From the records below, extract only the lines running from the line with "Image resolution: width=612" to the line with "This screenshot has height=648, width=1089.", both lines included, reproducing them exactly.

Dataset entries
===

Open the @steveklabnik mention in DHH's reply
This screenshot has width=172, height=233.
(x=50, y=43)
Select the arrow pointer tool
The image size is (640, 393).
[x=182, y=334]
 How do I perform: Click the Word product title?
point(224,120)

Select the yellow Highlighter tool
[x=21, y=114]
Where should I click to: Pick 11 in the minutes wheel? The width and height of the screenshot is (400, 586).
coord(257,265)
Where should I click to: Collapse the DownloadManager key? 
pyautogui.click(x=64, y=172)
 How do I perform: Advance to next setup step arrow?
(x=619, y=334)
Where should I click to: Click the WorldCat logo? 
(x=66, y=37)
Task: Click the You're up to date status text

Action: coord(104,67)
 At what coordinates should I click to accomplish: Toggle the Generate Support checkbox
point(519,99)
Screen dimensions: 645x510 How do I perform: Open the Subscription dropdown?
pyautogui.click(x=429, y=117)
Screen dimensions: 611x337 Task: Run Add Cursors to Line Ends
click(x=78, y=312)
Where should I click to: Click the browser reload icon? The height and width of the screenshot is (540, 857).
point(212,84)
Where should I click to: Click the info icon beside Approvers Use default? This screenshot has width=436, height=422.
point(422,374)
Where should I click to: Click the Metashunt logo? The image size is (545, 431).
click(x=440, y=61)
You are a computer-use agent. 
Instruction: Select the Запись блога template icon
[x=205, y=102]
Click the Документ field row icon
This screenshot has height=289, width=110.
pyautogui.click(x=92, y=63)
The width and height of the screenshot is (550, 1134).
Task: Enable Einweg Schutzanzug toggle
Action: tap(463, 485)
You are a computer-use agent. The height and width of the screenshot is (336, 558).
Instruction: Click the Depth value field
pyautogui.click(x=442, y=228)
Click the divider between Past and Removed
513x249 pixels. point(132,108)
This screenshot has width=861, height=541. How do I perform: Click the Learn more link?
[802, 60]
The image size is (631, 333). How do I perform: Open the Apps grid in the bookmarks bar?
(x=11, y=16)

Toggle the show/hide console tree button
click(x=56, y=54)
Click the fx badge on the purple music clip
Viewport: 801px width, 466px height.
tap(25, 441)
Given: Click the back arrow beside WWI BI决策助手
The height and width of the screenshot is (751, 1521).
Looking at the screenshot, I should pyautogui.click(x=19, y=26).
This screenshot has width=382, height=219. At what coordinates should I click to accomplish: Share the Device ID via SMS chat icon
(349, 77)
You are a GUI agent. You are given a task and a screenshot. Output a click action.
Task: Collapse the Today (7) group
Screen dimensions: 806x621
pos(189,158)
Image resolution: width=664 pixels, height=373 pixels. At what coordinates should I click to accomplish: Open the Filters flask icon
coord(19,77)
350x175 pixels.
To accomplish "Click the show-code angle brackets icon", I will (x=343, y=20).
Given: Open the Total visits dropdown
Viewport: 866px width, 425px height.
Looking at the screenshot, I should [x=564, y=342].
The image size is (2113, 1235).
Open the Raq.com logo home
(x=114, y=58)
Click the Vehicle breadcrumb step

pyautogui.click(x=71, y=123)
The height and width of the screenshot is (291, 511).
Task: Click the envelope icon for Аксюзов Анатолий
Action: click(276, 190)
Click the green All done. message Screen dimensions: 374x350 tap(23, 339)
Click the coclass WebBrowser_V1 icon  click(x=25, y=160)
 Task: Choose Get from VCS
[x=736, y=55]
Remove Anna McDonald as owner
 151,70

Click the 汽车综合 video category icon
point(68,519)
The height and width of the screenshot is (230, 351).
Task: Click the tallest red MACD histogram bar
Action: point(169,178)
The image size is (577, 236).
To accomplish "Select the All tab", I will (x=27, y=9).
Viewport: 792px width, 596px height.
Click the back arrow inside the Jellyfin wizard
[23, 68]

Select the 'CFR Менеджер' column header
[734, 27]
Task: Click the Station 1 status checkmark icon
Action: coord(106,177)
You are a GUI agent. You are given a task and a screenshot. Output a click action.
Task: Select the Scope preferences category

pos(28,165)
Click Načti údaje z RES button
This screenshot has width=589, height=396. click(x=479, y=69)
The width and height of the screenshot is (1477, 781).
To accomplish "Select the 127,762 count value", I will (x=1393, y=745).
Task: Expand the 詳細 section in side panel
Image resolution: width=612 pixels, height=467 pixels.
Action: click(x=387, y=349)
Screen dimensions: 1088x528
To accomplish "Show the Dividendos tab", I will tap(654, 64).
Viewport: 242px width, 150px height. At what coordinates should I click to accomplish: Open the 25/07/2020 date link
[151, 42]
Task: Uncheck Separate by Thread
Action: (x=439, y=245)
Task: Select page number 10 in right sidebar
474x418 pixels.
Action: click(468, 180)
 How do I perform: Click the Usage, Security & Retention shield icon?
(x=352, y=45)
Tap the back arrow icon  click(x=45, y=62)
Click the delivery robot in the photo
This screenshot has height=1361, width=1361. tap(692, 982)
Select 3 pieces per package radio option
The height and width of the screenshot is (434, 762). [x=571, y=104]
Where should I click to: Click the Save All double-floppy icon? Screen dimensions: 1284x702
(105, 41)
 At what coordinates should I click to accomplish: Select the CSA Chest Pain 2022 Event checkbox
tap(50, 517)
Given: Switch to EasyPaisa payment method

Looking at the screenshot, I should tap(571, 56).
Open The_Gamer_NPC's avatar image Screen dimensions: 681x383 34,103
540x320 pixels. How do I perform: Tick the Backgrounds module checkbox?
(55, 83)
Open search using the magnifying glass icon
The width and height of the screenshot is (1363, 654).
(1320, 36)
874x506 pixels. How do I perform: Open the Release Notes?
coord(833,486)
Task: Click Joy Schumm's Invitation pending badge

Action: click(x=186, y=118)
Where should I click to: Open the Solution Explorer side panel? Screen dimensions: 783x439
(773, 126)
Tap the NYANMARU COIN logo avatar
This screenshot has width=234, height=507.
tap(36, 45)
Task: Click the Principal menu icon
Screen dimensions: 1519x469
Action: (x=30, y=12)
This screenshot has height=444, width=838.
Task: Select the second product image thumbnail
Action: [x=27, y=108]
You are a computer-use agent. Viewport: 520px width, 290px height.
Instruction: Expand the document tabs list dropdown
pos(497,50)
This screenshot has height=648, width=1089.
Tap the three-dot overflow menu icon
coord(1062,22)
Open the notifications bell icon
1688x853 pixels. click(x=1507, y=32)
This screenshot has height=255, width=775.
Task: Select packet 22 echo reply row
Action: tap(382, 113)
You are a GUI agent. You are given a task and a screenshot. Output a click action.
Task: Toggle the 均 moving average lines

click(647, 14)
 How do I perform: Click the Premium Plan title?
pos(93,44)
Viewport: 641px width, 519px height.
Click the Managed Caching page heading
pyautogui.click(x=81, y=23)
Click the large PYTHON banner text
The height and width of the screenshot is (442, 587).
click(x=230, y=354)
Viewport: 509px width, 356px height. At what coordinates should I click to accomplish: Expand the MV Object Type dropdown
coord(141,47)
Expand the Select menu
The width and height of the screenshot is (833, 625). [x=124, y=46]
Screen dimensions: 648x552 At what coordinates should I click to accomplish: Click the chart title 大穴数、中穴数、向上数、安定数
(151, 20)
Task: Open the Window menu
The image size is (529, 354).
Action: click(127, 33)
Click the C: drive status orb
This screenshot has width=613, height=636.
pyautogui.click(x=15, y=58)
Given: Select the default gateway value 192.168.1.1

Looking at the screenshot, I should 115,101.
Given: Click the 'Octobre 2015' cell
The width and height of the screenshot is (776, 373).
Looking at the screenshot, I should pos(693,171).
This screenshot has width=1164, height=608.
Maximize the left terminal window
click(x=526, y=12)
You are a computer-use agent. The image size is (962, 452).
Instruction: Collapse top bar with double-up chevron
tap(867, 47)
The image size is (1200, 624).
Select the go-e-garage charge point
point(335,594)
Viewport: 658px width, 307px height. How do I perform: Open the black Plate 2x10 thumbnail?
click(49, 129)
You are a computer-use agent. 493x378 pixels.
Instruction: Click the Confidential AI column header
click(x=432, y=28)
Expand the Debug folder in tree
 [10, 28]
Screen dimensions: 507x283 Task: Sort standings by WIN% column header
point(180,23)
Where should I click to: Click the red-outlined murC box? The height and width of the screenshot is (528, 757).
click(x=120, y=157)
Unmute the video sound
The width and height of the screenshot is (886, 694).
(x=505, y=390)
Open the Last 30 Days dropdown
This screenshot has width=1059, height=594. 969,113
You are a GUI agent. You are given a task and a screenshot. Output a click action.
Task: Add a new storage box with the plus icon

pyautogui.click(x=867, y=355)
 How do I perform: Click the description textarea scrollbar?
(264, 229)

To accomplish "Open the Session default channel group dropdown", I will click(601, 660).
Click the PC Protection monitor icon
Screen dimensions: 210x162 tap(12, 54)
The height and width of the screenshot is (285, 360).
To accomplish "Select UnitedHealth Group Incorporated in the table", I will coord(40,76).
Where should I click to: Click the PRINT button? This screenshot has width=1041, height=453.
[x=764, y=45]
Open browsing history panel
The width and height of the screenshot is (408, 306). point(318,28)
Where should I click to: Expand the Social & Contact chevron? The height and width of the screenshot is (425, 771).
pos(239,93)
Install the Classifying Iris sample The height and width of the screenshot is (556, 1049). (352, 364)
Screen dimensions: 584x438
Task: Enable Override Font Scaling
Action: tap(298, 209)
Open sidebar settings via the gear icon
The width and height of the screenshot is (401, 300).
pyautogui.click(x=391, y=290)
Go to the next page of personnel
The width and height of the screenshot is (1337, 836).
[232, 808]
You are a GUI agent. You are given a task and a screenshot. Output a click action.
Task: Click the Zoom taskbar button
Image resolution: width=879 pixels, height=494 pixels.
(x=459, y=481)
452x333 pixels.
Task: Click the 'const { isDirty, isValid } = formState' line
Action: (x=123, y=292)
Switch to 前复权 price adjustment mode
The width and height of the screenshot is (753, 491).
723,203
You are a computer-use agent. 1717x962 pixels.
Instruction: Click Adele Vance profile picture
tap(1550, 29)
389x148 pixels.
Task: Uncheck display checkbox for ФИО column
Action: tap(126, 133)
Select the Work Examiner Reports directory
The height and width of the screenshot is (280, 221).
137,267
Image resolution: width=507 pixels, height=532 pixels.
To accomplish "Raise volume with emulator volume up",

===

> [Exercise output]
Image resolution: width=612 pixels, height=467 pixels.
Action: click(x=387, y=349)
Screen dimensions: 1088x528
To accomplish "Show the Dividendos tab", I will tap(654, 64).
Viewport: 242px width, 150px height. At what coordinates should I click to accomplish: Open the 25/07/2020 date link
[151, 42]
Task: Uncheck Separate by Thread
Action: (x=439, y=245)
Task: Select page number 10 in right sidebar
474x418 pixels.
Action: click(468, 180)
 How do I perform: Click the Usage, Security & Retention shield icon?
(x=352, y=45)
Tap the back arrow icon  click(x=45, y=62)
Click the delivery robot in the photo
This screenshot has height=1361, width=1361. tap(692, 982)
Select 3 pieces per package radio option
The height and width of the screenshot is (434, 762). [x=571, y=104]
Where should I click to: Click the Save All double-floppy icon? Screen dimensions: 1284x702
(105, 41)
 At what coordinates should I click to accomplish: Select the CSA Chest Pain 2022 Event checkbox
tap(50, 517)
Given: Switch to EasyPaisa payment method

Looking at the screenshot, I should tap(571, 56).
Open The_Gamer_NPC's avatar image Screen dimensions: 681x383 34,103
540x320 pixels. How do I perform: Tick the Backgrounds module checkbox?
(55, 83)
Open search using the magnifying glass icon
The width and height of the screenshot is (1363, 654).
(1320, 36)
874x506 pixels. How do I perform: Open the Release Notes?
coord(833,486)
Task: Click Joy Schumm's Invitation pending badge

Action: click(x=186, y=118)
Where should I click to: Open the Solution Explorer side panel? Screen dimensions: 783x439
(773, 126)
Tap the NYANMARU COIN logo avatar
This screenshot has width=234, height=507.
tap(36, 45)
Task: Click the Principal menu icon
Screen dimensions: 1519x469
Action: (x=30, y=12)
This screenshot has height=444, width=838.
Task: Select the second product image thumbnail
Action: [x=27, y=108]
You are a computer-use agent. Viewport: 520px width, 290px height.
Instruction: Expand the document tabs list dropdown
pos(497,50)
This screenshot has height=648, width=1089.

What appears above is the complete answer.